Compound semiconductors, which consist mostly of column III and column V elements, are widely used in opto-electronic devices such as light-emitting diodes, lasers, and solar cells. Thin-film, one-dimensional III-V devices are a mature technology used in industrial and commercial applications. Because of this, there is little left to explore in one-dimensional structures to improve device performance significantly, with advances usually attributed to improvements in fabrication and production volume.

In order to further explore the possibilities of compound semiconductors, research has to led to the development of nanowires and nanopillars. These nanostructures, with diameters ranging from 10 - 100 nm and lengths of several micrometers, are synthesized in a bottom-up approach, rather than being etched with standard nanofabrication techniques. This approach allows researchers to develop unique three-dimensional structures with differing III-V compositions in order to make transformational, rather than incremental improvements in device performance. The ability to control III-V synthesis in three-dimensions has led to numerous demonstrations of opto-electronic devices with broad applications in solid-state lighting, medical sensing, spectroscopy, and telecommunications.

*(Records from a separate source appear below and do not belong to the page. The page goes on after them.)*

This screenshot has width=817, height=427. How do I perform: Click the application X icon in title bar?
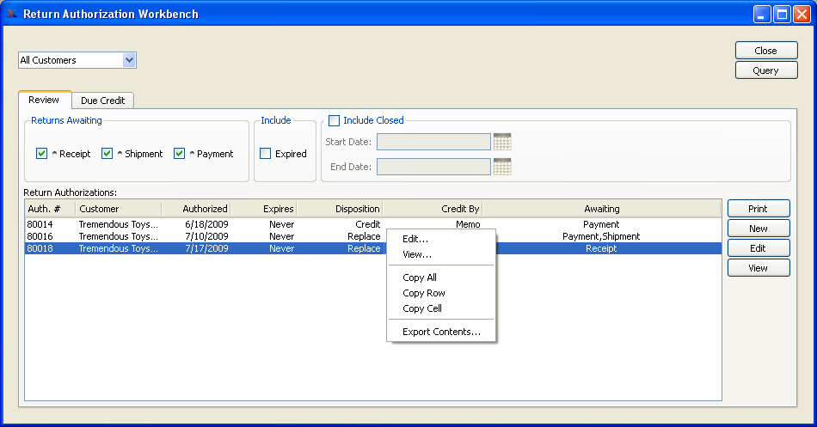[x=12, y=14]
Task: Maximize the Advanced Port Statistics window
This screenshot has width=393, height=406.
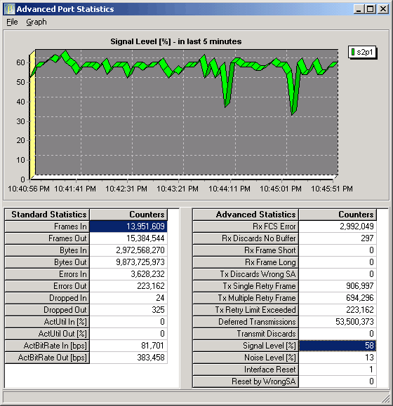Action: [371, 9]
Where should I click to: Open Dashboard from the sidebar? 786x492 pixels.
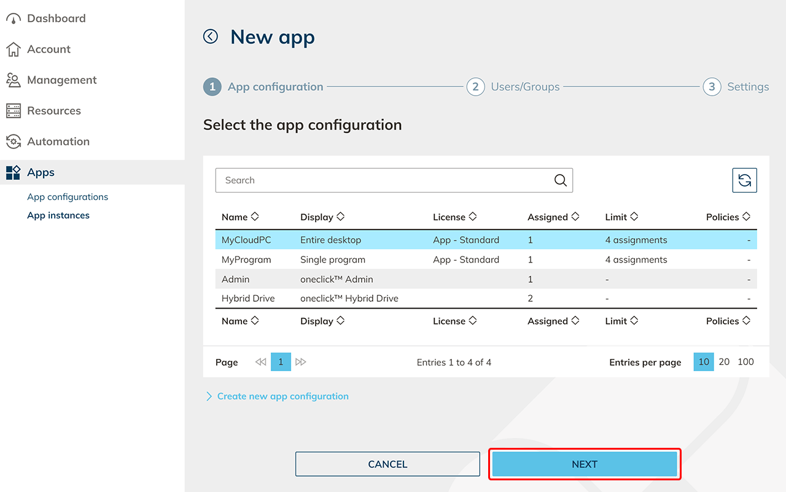coord(56,18)
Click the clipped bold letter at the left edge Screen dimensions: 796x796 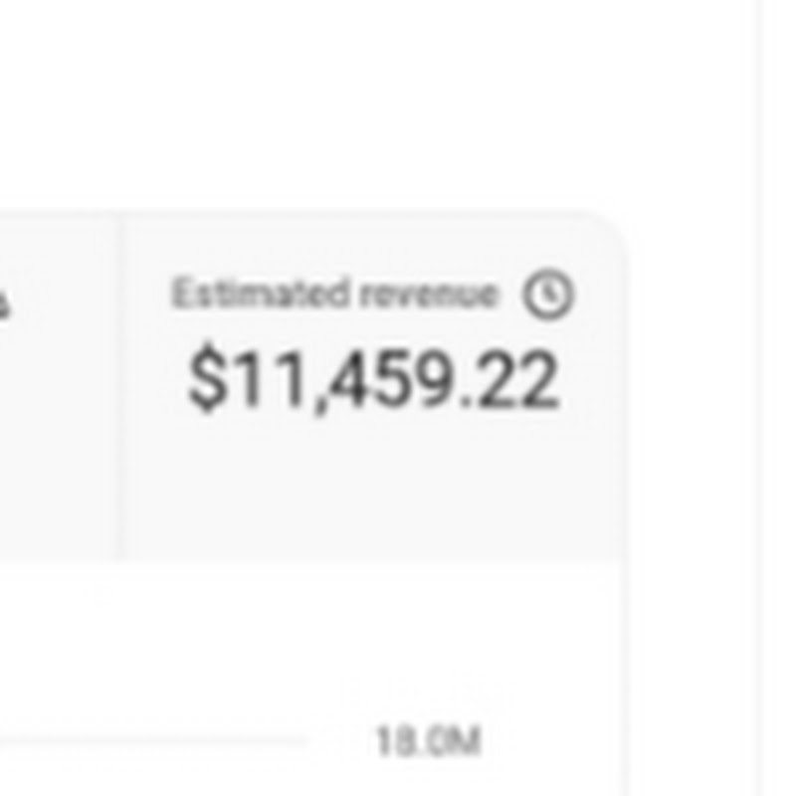point(4,304)
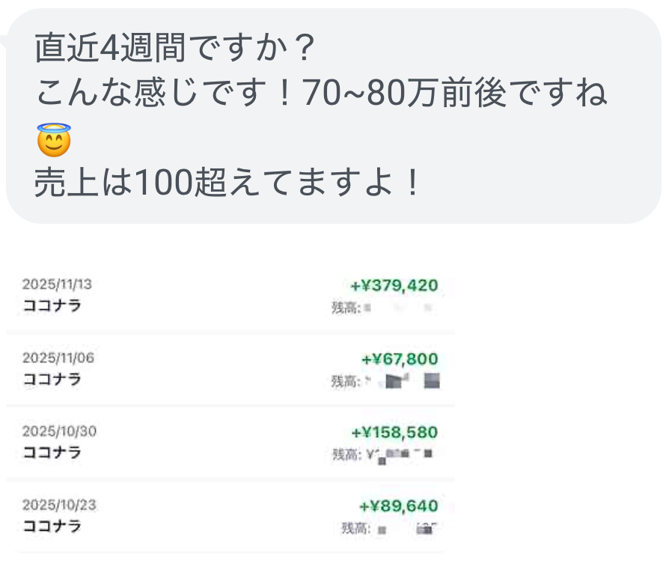Click the 2025/10/30 date label
The image size is (666, 566).
click(59, 431)
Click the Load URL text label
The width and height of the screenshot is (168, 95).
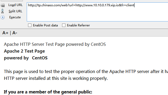15,5
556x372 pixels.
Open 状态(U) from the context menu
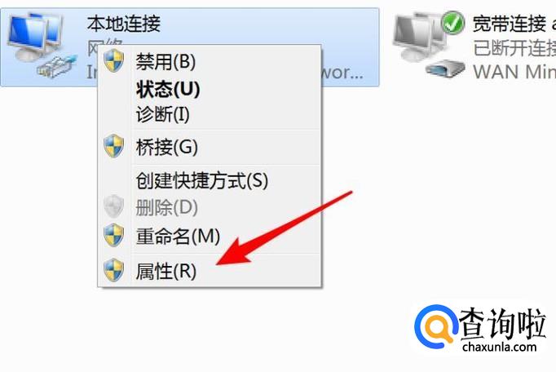210,89
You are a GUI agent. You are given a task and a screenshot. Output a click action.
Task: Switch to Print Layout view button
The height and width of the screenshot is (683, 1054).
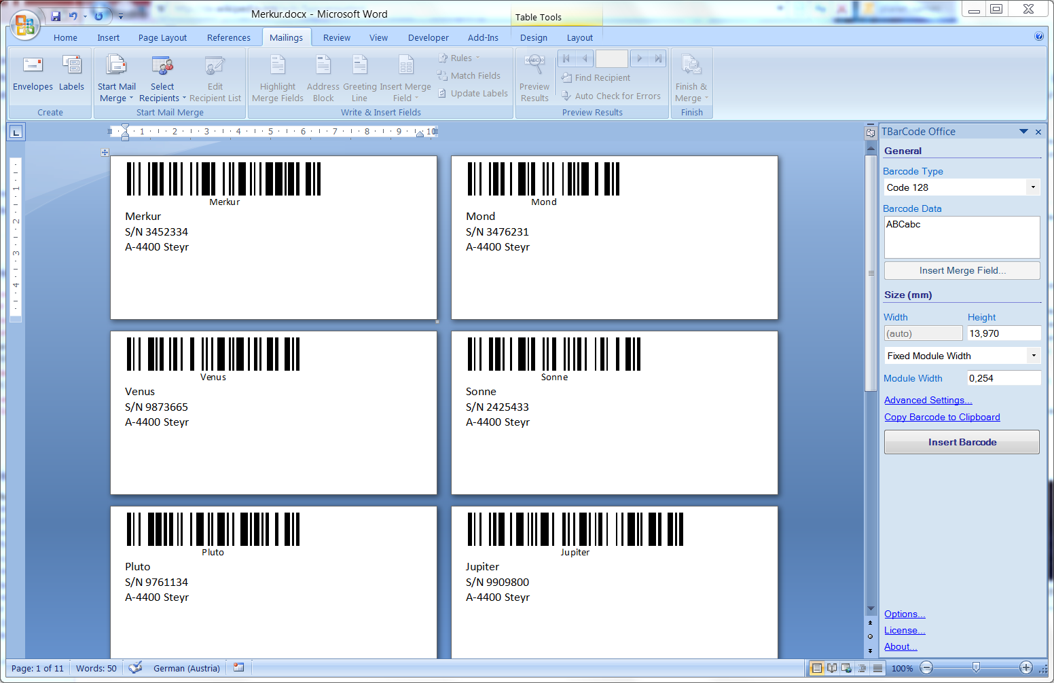817,668
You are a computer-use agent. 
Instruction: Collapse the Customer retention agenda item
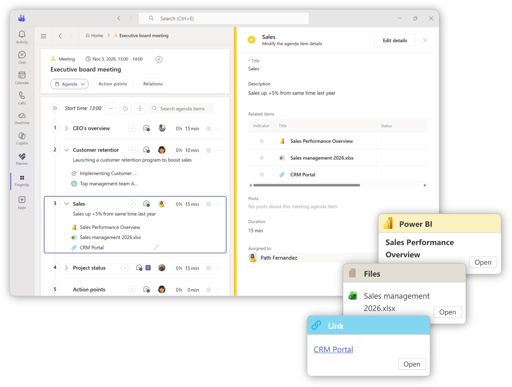(x=66, y=150)
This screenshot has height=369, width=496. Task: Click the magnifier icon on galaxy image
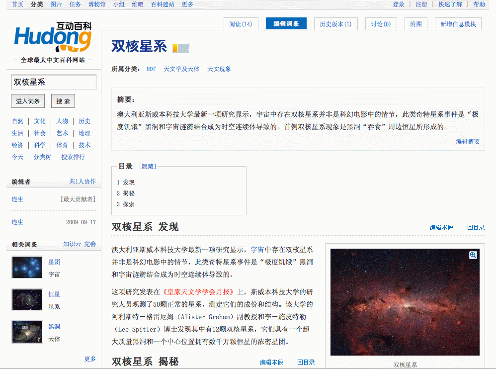tap(473, 255)
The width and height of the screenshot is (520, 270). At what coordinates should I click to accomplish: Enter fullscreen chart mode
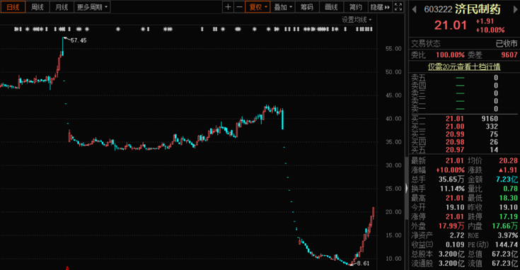pos(398,7)
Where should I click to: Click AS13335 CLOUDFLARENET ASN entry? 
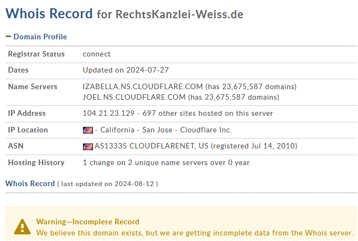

In this dissertation, nanopillar-based emitters, particularly in the near-infrared, are explored. The fundamental motivation behind this work is the ability to directly grow GaAs and InGaAs nanopillars on Si (111) substrates without dislocation defects, making them promising for applications such as low-power lasers for optical interconnects. We begin with an analysis for the needs of a laser design to reach power levels necessary for chip-scale optical interconnects. This sets the direction for research on nanopillar-based emitters. First, the photonics of nanopillar arrays are explored, which led to the demonstration of photonic crystal cavities and photonic crystal lasers. Then, the fabrication of electrically-driven nanopillar emitters is demonstrated and used to develop advanced heterostructures for current injection and carrier confinement. Finally, we show the monolithic waveguide integration of nanopillar devices and effective coupling between a single-mode optical fiber and nanopillar device, paving the way for future development of nanopillar lasers for optical interconnects.